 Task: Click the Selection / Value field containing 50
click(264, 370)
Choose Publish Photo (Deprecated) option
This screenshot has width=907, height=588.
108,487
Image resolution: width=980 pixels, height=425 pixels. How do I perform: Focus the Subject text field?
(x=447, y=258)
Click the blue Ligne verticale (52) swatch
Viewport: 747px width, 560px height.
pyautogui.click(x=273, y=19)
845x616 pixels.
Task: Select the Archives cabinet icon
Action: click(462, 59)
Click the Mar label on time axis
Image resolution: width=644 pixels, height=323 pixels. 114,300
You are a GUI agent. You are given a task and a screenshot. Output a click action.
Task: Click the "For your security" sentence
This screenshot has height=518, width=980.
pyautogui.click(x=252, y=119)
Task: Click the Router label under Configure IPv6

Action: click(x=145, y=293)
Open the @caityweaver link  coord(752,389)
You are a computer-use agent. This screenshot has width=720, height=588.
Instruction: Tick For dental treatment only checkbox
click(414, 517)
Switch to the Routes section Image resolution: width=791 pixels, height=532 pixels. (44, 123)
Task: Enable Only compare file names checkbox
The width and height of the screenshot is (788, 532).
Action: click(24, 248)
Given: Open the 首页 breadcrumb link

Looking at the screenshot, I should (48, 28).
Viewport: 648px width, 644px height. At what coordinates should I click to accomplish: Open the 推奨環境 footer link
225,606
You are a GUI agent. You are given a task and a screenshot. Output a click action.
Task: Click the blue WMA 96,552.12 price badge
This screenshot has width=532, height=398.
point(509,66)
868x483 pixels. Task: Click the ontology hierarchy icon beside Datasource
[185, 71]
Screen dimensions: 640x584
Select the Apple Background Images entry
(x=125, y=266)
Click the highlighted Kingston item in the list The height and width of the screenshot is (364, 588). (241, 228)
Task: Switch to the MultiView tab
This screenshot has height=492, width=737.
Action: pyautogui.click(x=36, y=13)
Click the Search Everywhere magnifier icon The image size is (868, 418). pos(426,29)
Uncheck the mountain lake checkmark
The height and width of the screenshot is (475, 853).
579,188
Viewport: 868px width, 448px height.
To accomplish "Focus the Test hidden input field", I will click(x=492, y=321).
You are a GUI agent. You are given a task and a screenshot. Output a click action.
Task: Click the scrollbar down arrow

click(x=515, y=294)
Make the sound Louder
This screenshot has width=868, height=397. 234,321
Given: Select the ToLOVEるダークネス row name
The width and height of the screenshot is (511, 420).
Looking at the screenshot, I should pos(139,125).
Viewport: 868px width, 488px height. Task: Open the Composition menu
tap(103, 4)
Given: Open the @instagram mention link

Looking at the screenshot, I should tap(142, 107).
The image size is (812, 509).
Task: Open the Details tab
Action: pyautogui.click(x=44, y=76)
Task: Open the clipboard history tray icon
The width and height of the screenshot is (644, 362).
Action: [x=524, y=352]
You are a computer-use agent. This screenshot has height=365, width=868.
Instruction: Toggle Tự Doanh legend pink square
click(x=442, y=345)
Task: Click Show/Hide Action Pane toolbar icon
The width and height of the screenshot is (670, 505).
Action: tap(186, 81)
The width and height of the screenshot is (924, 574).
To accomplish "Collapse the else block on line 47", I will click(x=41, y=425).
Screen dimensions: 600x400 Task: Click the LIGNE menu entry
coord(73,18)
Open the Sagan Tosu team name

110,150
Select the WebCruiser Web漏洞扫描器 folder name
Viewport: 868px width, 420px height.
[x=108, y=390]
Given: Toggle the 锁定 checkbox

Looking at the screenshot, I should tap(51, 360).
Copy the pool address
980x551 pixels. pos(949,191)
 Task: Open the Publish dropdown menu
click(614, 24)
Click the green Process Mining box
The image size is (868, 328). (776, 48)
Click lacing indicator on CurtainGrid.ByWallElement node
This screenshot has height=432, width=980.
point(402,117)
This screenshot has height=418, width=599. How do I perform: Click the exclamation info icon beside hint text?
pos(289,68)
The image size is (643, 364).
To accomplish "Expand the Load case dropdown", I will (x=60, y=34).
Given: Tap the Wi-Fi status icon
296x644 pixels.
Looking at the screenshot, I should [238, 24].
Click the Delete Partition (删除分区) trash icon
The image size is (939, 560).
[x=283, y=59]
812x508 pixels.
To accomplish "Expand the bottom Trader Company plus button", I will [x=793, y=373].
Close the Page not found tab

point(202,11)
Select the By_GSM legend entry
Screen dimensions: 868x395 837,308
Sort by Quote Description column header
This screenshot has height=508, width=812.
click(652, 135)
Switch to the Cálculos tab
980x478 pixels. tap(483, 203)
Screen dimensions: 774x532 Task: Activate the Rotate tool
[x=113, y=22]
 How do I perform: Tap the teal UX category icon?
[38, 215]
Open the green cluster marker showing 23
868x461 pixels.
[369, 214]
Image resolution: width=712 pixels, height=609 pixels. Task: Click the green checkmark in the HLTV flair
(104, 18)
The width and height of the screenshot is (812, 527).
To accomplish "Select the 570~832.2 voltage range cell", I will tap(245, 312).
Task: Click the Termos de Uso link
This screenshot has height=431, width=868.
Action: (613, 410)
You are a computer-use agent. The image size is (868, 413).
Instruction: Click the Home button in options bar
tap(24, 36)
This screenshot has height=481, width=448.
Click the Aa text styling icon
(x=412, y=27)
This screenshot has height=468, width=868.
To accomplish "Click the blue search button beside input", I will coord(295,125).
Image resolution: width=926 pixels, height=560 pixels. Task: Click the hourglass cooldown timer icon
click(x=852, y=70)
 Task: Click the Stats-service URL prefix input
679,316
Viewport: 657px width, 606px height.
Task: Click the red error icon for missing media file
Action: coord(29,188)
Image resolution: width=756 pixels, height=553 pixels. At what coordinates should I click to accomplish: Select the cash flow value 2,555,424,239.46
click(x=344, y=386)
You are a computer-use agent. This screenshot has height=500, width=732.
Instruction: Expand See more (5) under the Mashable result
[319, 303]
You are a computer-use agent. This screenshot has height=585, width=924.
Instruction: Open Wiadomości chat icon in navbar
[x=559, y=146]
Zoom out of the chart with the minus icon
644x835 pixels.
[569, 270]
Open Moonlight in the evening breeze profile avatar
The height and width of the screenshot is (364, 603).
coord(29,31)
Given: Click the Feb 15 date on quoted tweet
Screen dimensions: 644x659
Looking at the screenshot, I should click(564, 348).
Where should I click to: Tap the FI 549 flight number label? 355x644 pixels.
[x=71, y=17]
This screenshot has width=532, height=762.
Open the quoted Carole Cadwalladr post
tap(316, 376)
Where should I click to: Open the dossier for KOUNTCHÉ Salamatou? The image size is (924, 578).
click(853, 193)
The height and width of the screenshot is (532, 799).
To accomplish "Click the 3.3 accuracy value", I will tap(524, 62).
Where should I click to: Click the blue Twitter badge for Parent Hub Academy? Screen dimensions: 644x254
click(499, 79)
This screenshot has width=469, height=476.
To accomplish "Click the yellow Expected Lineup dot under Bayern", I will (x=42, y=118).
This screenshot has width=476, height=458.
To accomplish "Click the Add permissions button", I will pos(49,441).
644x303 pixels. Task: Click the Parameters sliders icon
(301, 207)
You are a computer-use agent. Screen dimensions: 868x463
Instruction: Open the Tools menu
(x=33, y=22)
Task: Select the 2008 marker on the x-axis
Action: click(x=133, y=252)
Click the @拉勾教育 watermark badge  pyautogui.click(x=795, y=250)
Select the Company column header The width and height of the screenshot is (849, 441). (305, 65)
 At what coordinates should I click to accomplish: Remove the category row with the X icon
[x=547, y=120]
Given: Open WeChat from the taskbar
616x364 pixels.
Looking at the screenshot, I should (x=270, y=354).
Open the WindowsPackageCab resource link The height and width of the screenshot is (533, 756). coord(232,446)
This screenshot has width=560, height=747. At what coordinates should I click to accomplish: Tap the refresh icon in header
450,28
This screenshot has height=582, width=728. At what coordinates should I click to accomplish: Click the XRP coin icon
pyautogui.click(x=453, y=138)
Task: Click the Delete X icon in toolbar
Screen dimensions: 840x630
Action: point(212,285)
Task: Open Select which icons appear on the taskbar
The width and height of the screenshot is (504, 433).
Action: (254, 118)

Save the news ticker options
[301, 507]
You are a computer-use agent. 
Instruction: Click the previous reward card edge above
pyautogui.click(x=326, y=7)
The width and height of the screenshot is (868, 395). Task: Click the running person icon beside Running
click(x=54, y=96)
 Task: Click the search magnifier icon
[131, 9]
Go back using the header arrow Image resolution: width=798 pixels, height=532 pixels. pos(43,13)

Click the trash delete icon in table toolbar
◆ ◆ ◆ ◆ ◆
Exactly as written, give the line containing "Instruction: Click the previous" and all remaining lines of the records.

▶ [WRITTEN ANSWER]:
Instruction: Click the previous reward card edge above
pyautogui.click(x=326, y=7)
The width and height of the screenshot is (868, 395). Task: Click the running person icon beside Running
click(x=54, y=96)
 Task: Click the search magnifier icon
[131, 9]
Go back using the header arrow Image resolution: width=798 pixels, height=532 pixels. pos(43,13)

Click the trash delete icon in table toolbar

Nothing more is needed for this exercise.